Finely chop the onion, grate the garlic and ginger, rinse the red lentils in a sieve until the water runs mostly clear, roughly chop the coriander, and cut the lime into wedges.

Bring a small saucepan of water to a gentle boil. Lower in the eggs and cook for 7 minutes for jammy yolks or 9 minutes for firmer yolks, then cool under cold running water and peel once they are comfortable to handle.

Heat the sunflower oil in a wide saucepan over a medium heat. Add the onion with a pinch of salt and cook for 5 minutes until soft. Stir in the garlic, ginger, mild curry powder, cumin, and turmeric for 1 minute until fragrant.

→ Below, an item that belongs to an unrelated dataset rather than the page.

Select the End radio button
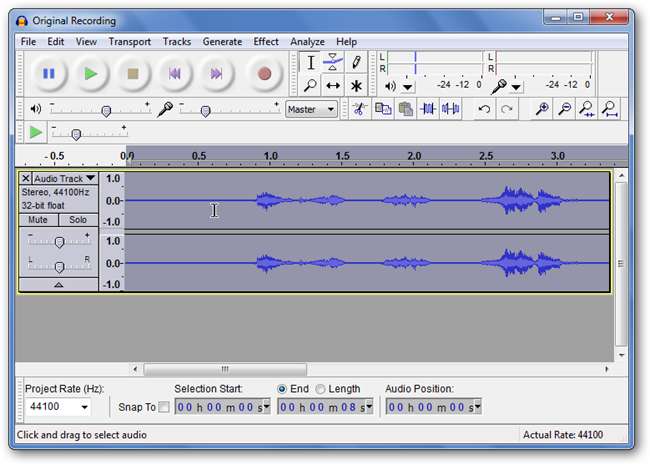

Stir in the red lentils, chopped tomatoes, coconut milk, and 500 ml water. Bring to a steady simmer, then cook for 18 to 20 minutes, stirring often, until the lentils have collapsed and the dhal looks creamy; add a splash more water if it thickens before the lentils are soft.

Fold the baby spinach through the dhal for 1 to 2 minutes until just wilted. Stir half the lime juice and a pinch of salt through the Greek yogurt, then halve the peeled eggs and warm the naan breads.

Spoon the dhal into shallow bowls. Top each serving with two egg halves, a spoonful of lime yogurt, coriander, and an extra squeeze of lime, then serve with warm naan for scooping.